▶ EXERCISE DESCRIPTION: Pull every line with the word "Given" out of the entries below.

▶ SUPPLIED DATA:

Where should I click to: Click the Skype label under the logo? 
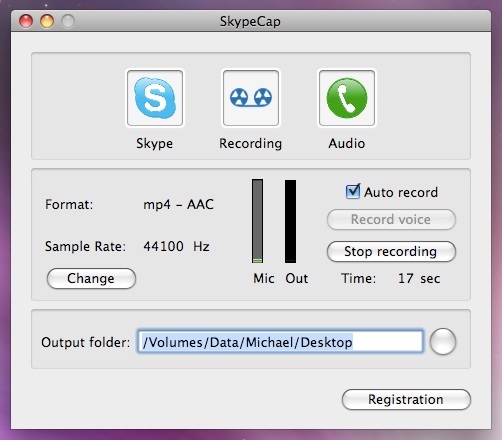click(x=154, y=144)
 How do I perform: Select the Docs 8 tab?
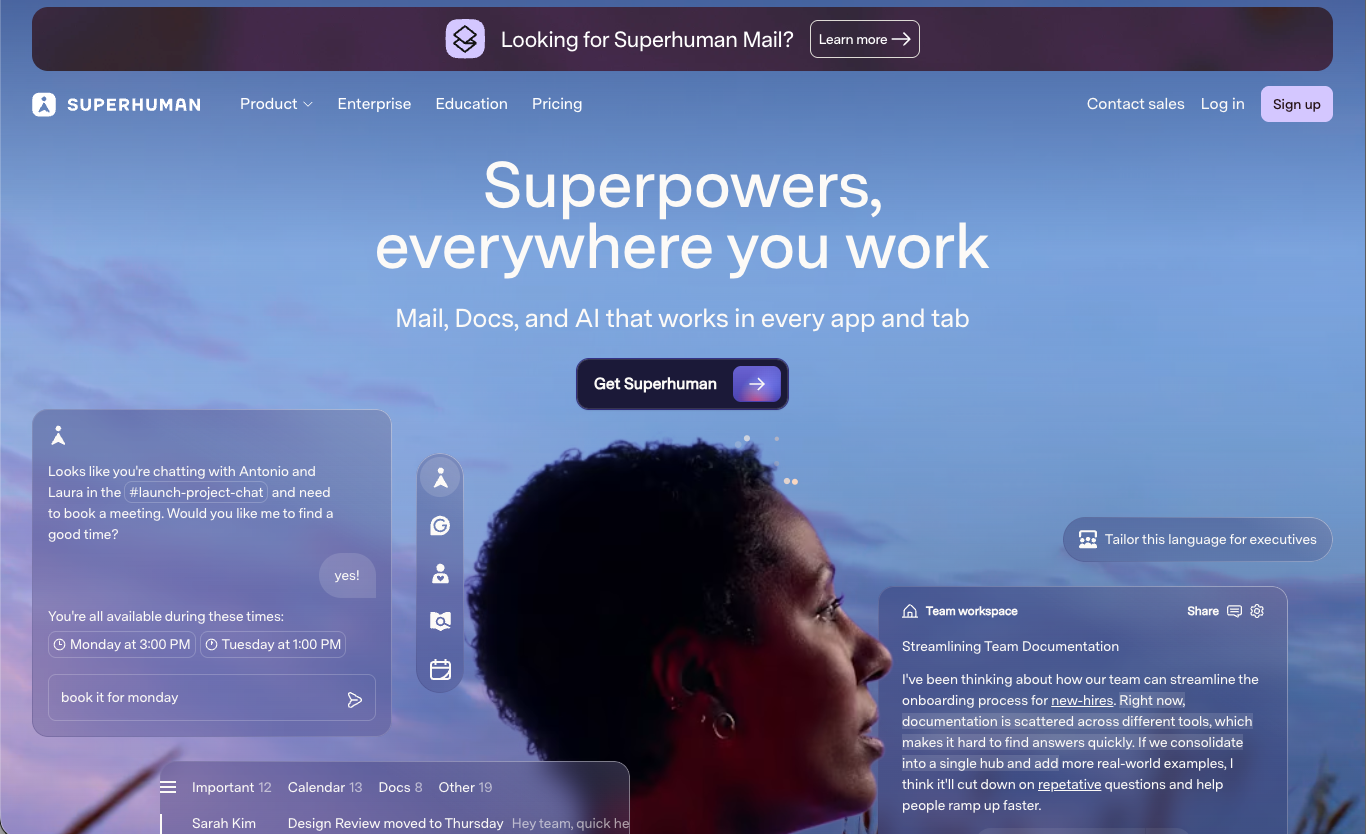400,787
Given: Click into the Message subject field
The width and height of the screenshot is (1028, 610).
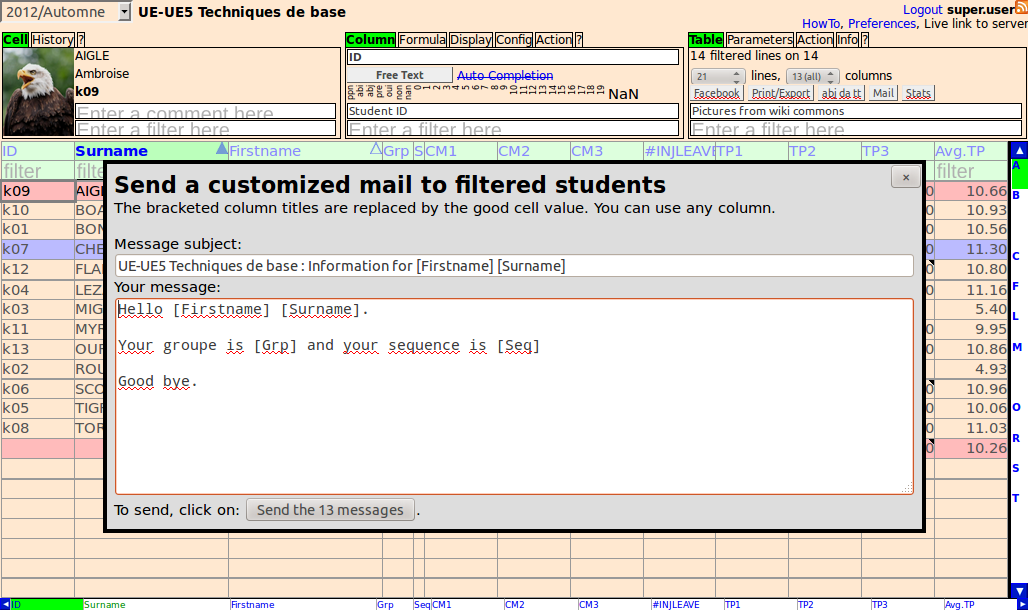Looking at the screenshot, I should coord(514,266).
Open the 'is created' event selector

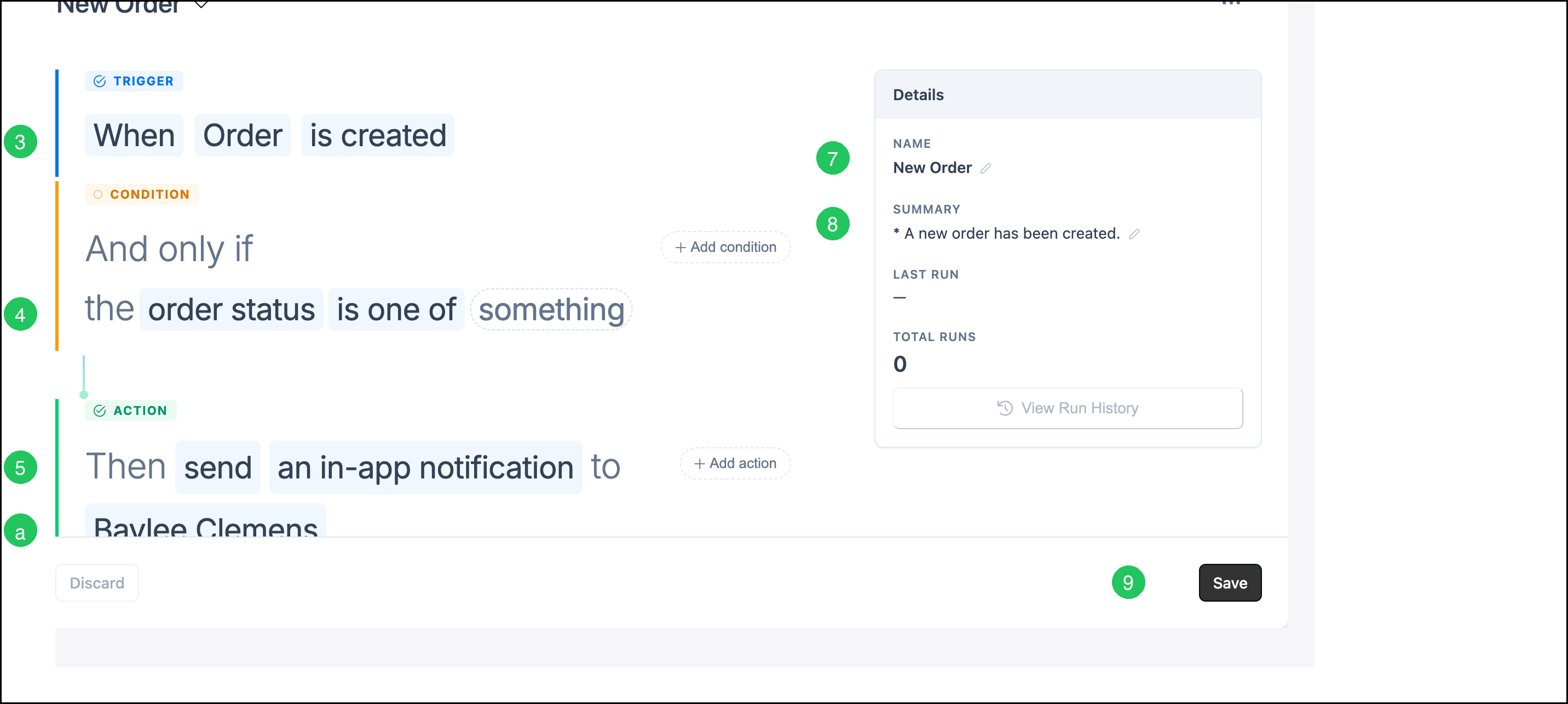point(378,135)
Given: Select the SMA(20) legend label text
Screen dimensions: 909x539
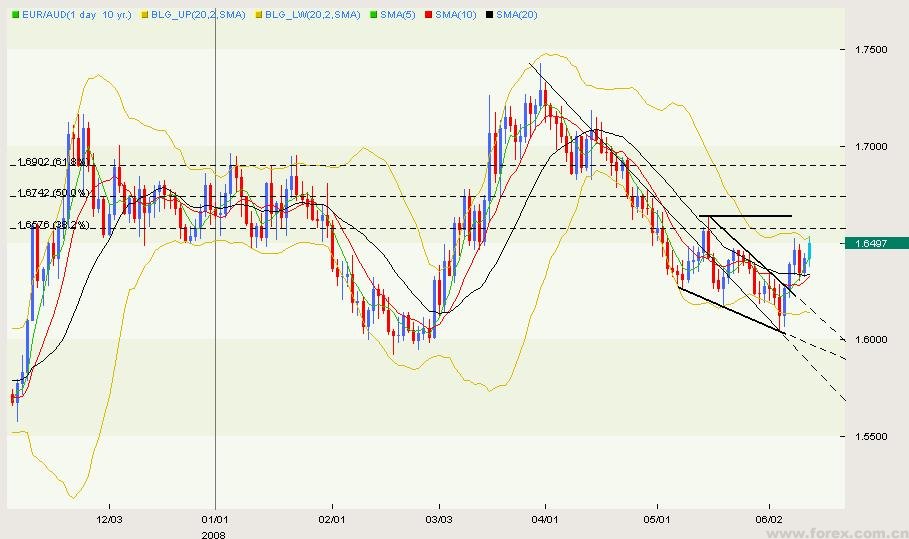Looking at the screenshot, I should coord(515,15).
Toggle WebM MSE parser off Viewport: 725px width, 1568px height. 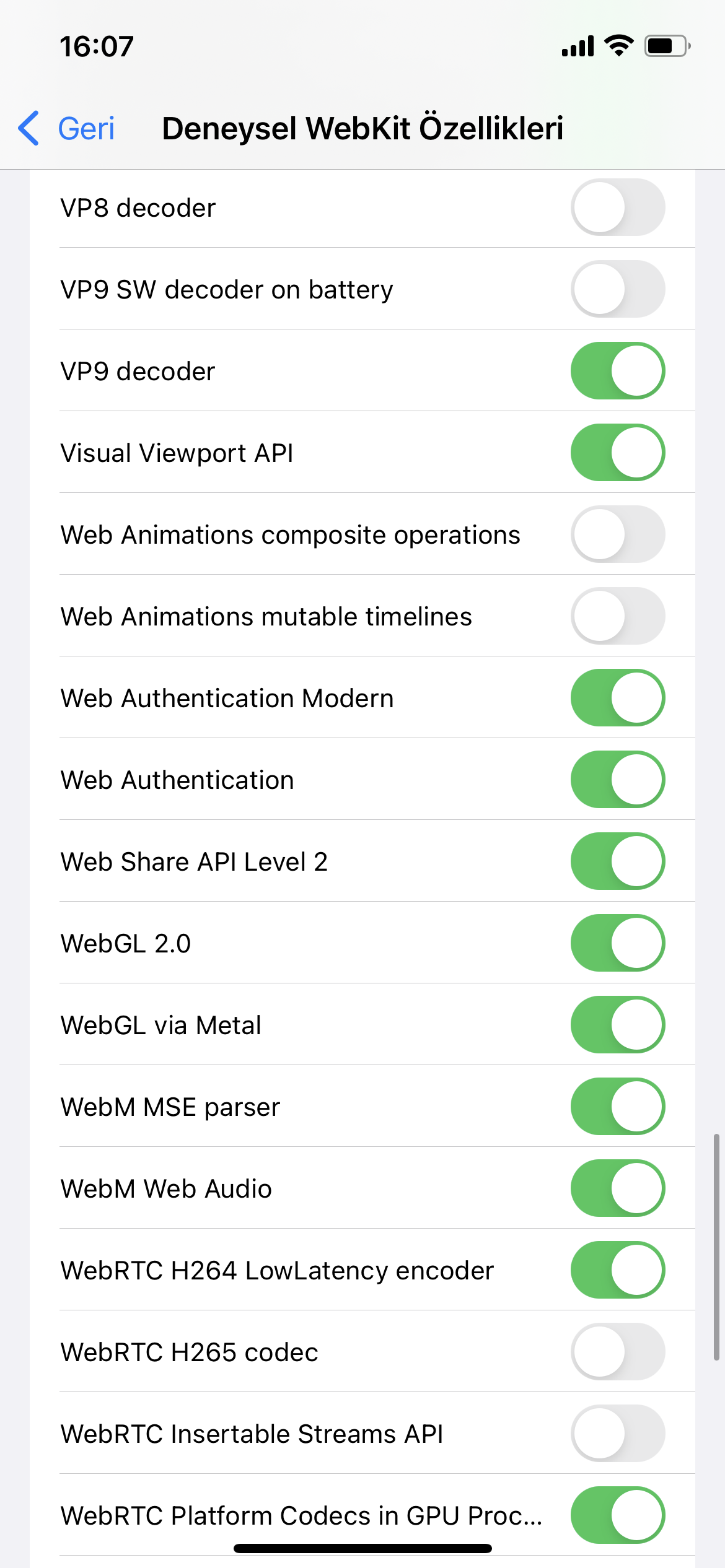click(x=618, y=1107)
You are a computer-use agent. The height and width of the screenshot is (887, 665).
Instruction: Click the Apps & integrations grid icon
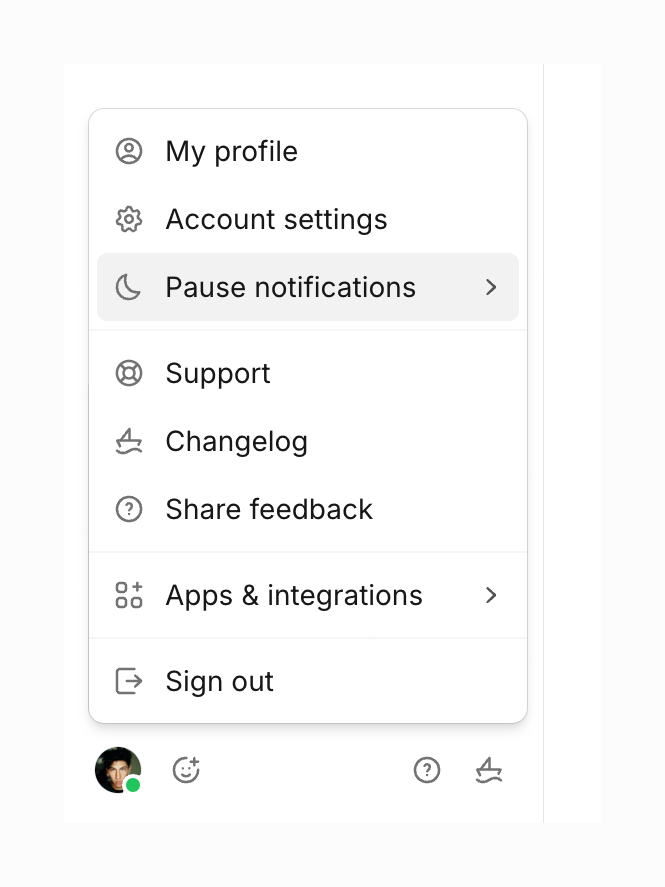click(129, 595)
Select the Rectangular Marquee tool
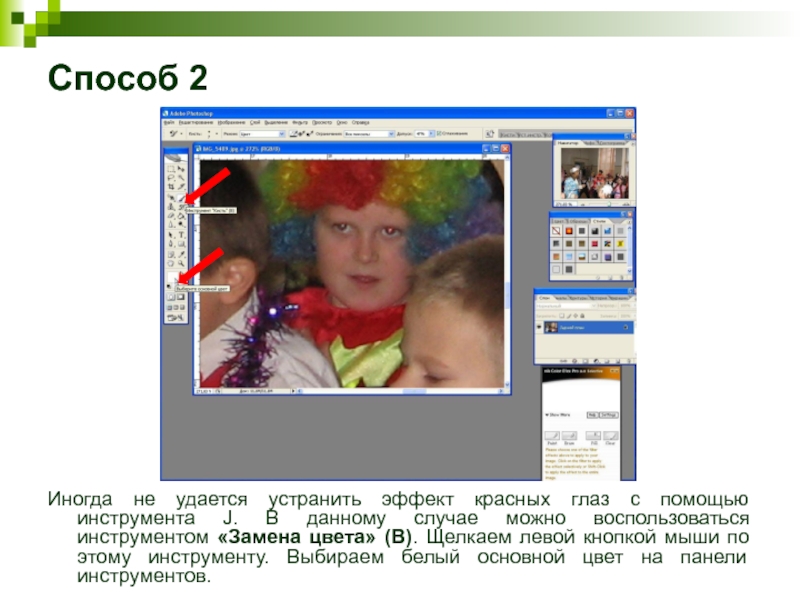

▶ ANSWER TO THE PROBLEM:
Given: Click into the Message subject field
Given: Select the SMA(20) legend label text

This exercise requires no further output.